President Barack Obama said this week that he would make a new push to protect the middle class from the tax cuts' scheduled expiration at the end of this year.
The new figures means a broader swath of Americans would be considered "middle class" during the negotiations.
We got the Cat Food (Debt) Commission bipartisanly scheming to chop into Social Security. We got 9.6% official unemployment, 17.1% real unemployment, record inequality that's getting rapidly worse, and record mortgage defaults. But hey, don't worry, we got President Hope looking out for the $250K to $1 million income earners!
Here were the income dividing lines family/household income brackets in 2007, the latest I can find clear data for (this PDF at p. 7): Top 1%: over $398,900; Top 5%: over $155,400; Top 10%: over $109,600. Looking at that, Obama aides have magically decided that 'middle class' now extends all the way to the edge of the top 0.5%? What planet, actually I know what planet they live on, Planet Campaign Donations.
Here's Robert Reich a few days before the election:
... income in America is now more concentrated in fewer hands than it has been in 80 years. Almost a quarter of total income generated in the United States is going to the top 1 percent of Americans.
The top one-tenth of 1 percent of Americans now earn as much as the bottom 120 million of us. ...
Most Americans are in trouble. Their jobs, incomes, savings and even homes are on the line. They need a government that's working for them, not for the privileged and the powerful.Yet their state and local taxes are rising. And their services are being cut. Teachers and firefighters are being laid off. The roads and bridges they count on are crumbling, pipelines are leaking, schools are dilapidated, and public libraries are being shut.
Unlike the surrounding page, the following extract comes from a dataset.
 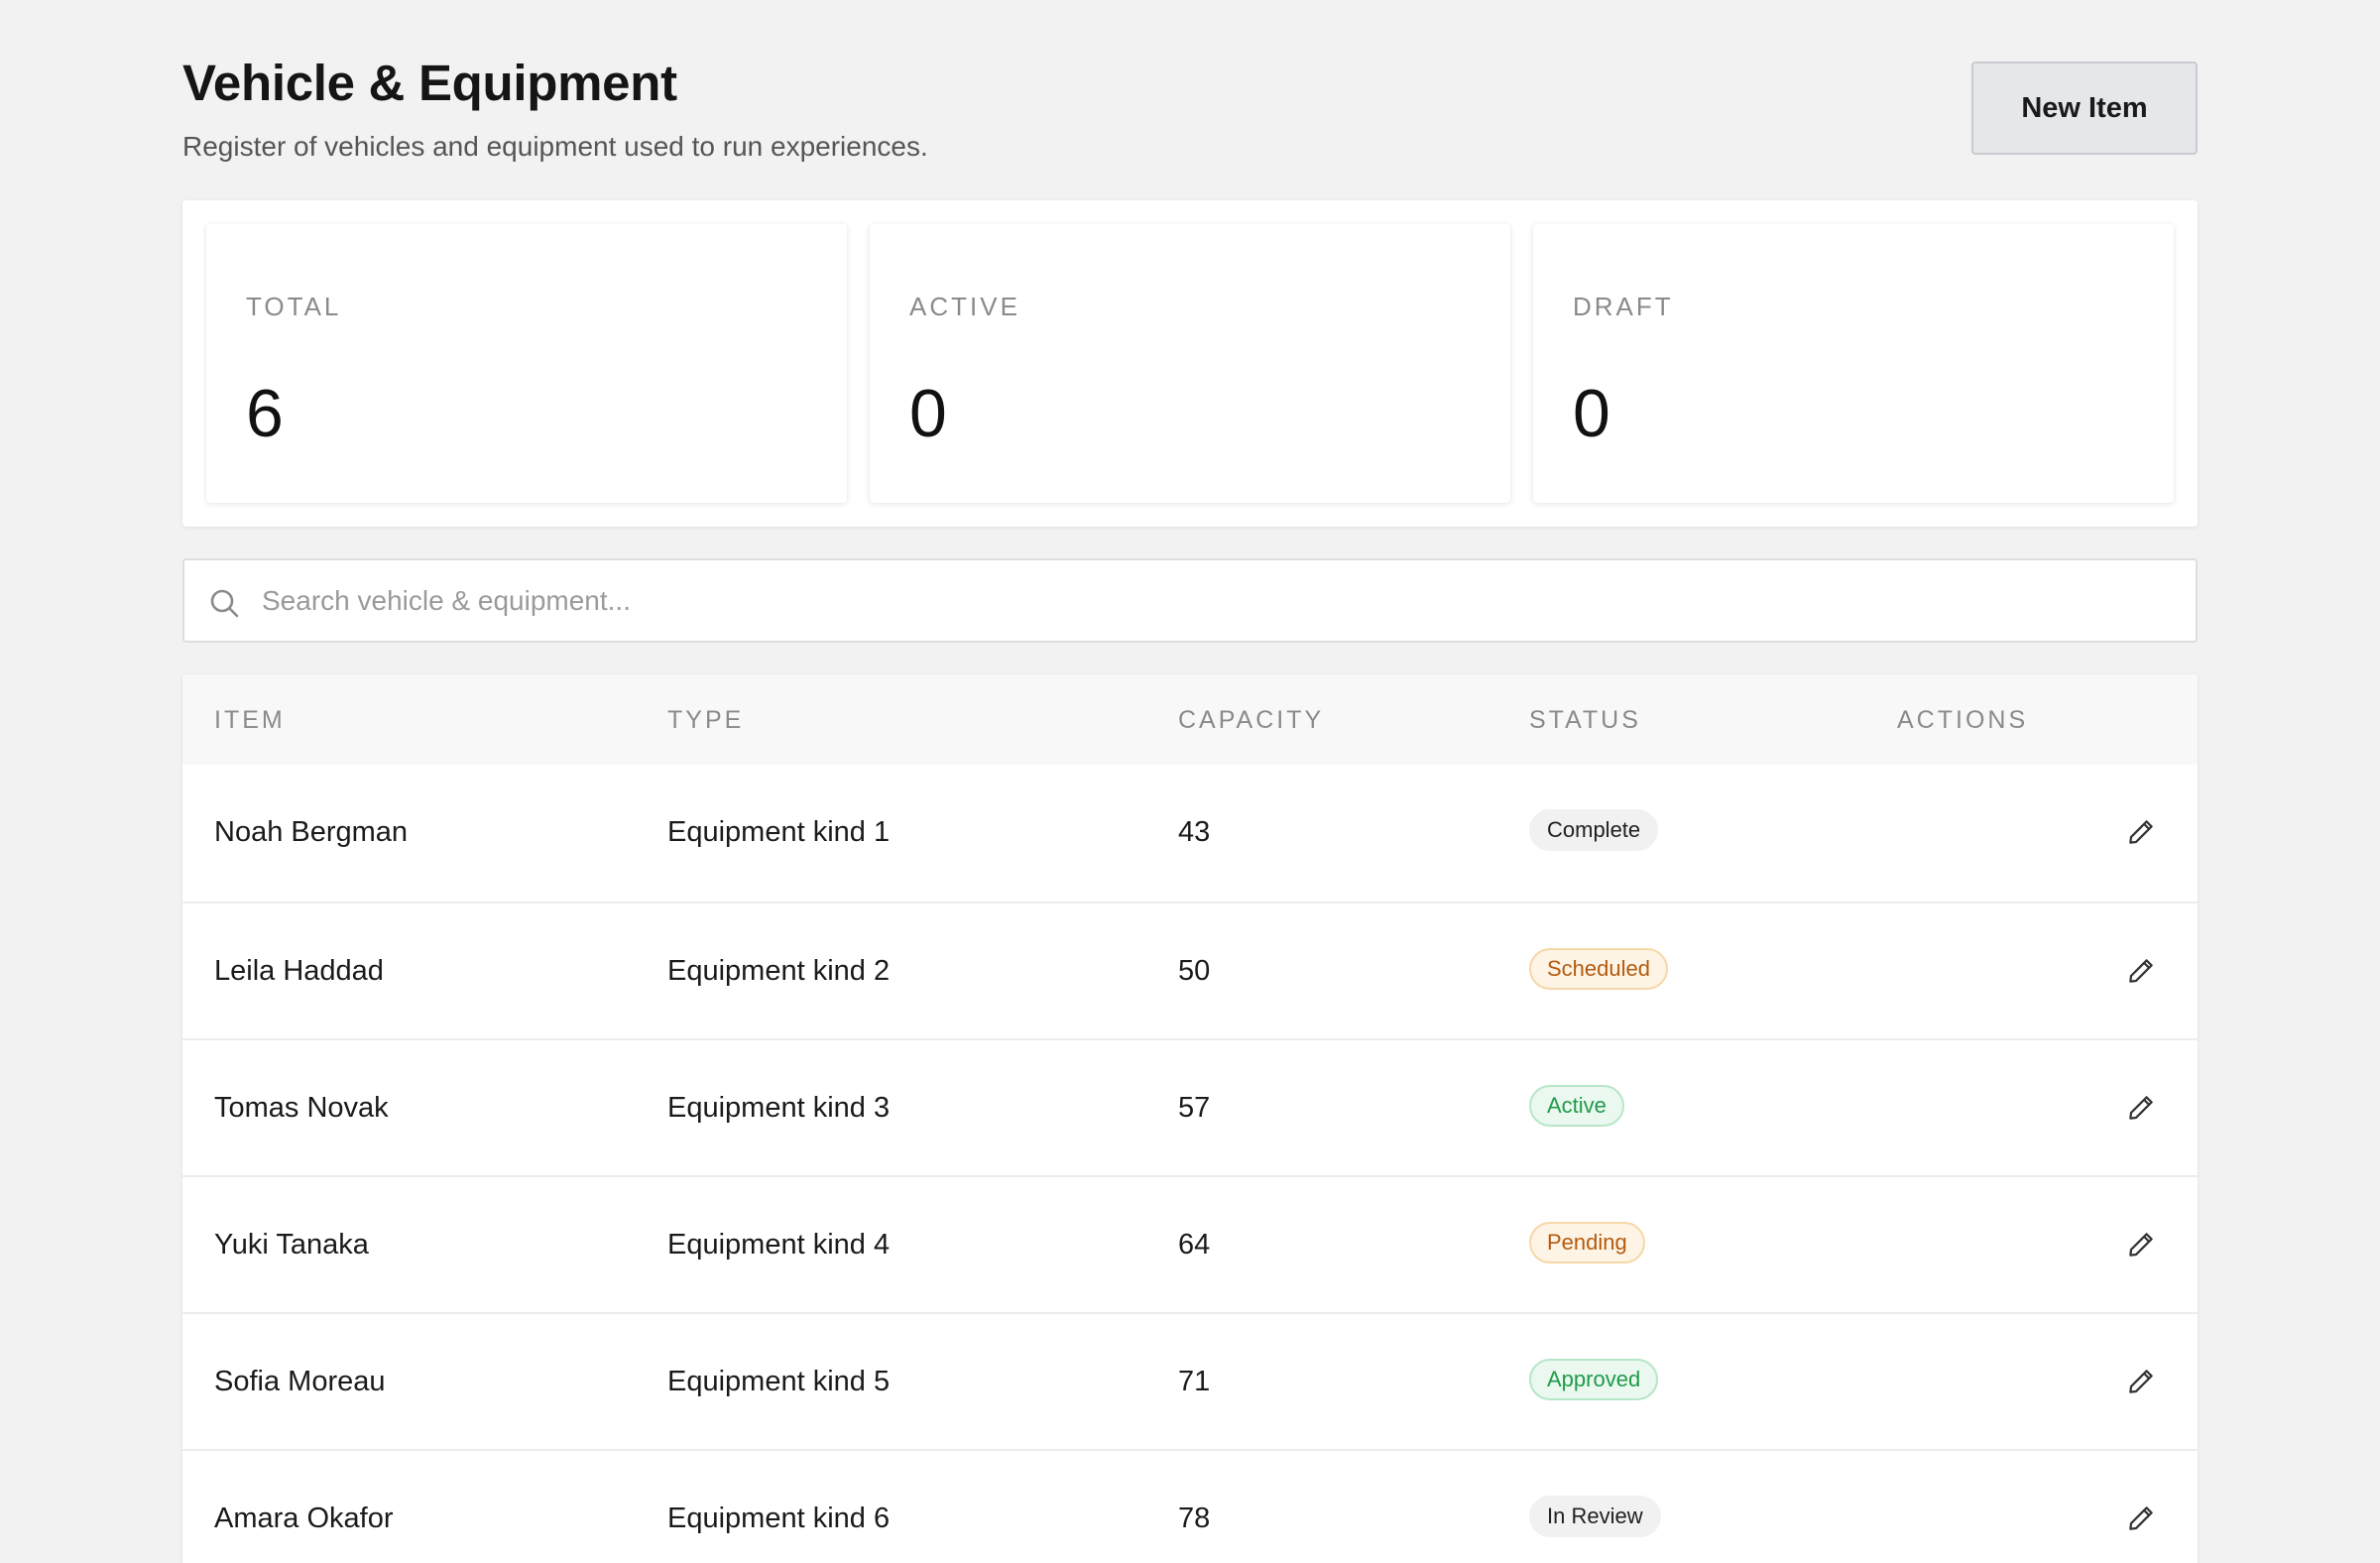 I want to click on item-name: Sofia Moreau, so click(x=300, y=1382).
There's no jobs bill to speak of. No WPA to hire those who can't find jobs in the private sector. Unemployment insurance doesn't reach half of the unemployed.
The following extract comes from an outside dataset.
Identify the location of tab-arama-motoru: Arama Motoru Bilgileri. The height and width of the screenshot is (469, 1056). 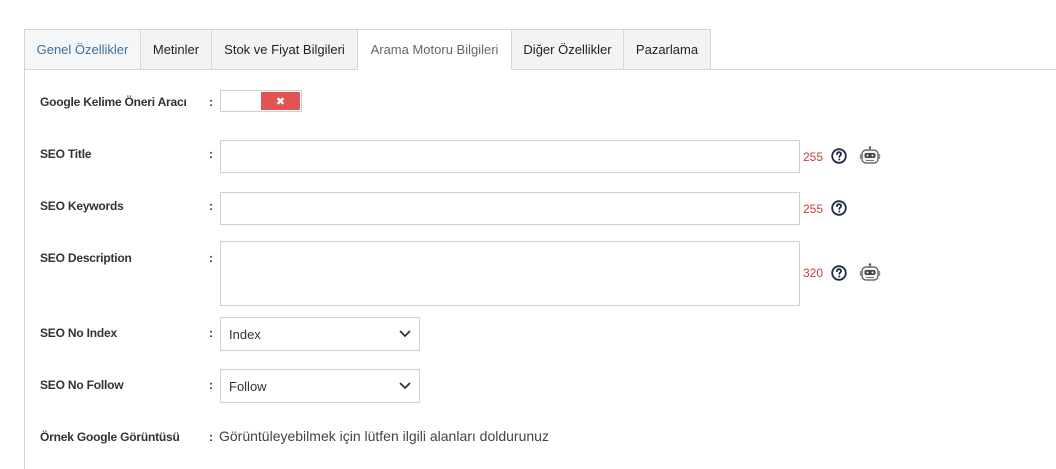
(435, 50).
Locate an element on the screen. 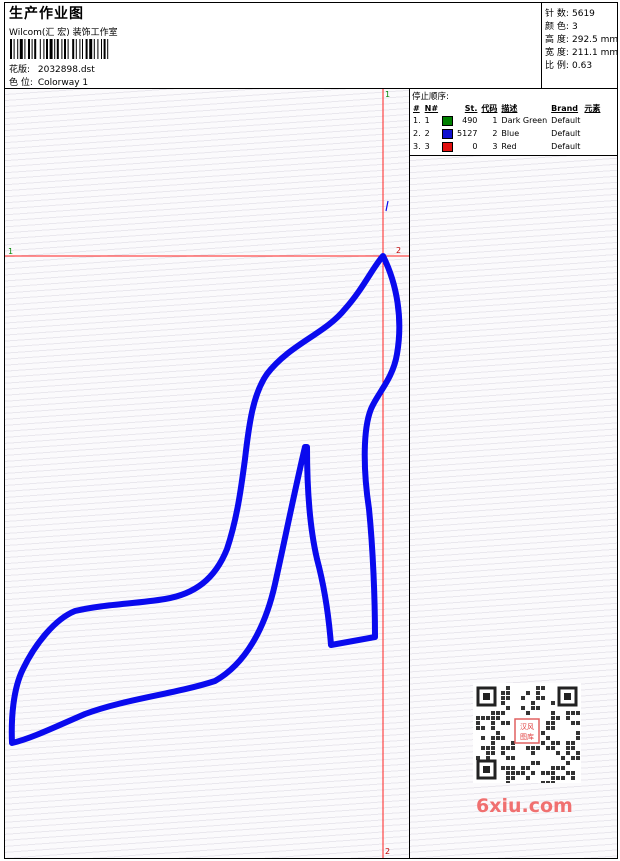  row-code: 2 is located at coordinates (495, 134).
Washington says nothing can be done. There's no money left.
No money? The marginal income tax rate on the very rich is the lowest it has been in more than 80 years. ...
Yeah, say it Robert! But then you didn't have to go the day after the election and capitulate, though I can't say I didn't expect the following from a conventional thinking loyalist:
Extend the Bush tax cut to the bottom 99 percent, but not the top 1 percent
So far, President Obama has resisted extending the Bush tax cut to the wealthiest 2 percent. Given the post-midterms realities, he should compromise on 1 percent.
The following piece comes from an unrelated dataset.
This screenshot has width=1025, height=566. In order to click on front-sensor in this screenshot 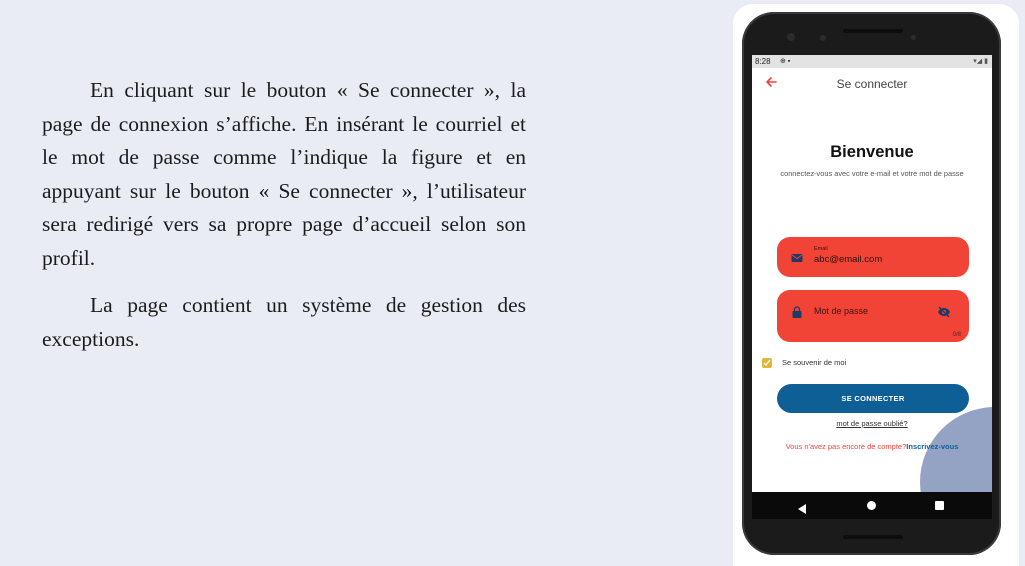, I will do `click(823, 38)`.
But why compromise when the 'bad guys' need a veto-proof majority to get their regressive tax bill through, especially at the end of three decades and counting of mass shoveling of the bottom 80%'s wealth to the rich? And looks like Obama has done you one better, Robert, deciding also to save those impoverished folks making more than 99.0% of us but less than the top 0.5%. Oh well, forget Robert, say it Timothy Noah:
All my life I've heard Latin America described as a failed society (or collection of failed societies) because of its grotesque maldistribution of wealth. Peasants in rags beg for food outside the high walls of opulent villas, and so on. But according to the Central Intelligence Agency (whose patriotism I hesitate to question), income distribution in the United States is more unequal than in Guyana, Nicaragua, and Venezuela, and roughly on par with Uruguay, Argentina, and Ecuador. Income inequality is actually declining in Latin America even as it continues to increase in the United States. Economically speaking, the richest nation on earth is starting to resemble a banana republic.
It's just gonna get louder and louder: VIABLE 2012 CHALLENGE. Please!? (But note that Howard Dean in the preceding link also marks the uncrossable line at $1 million, showing he also lives on Planet Campaign Donations.)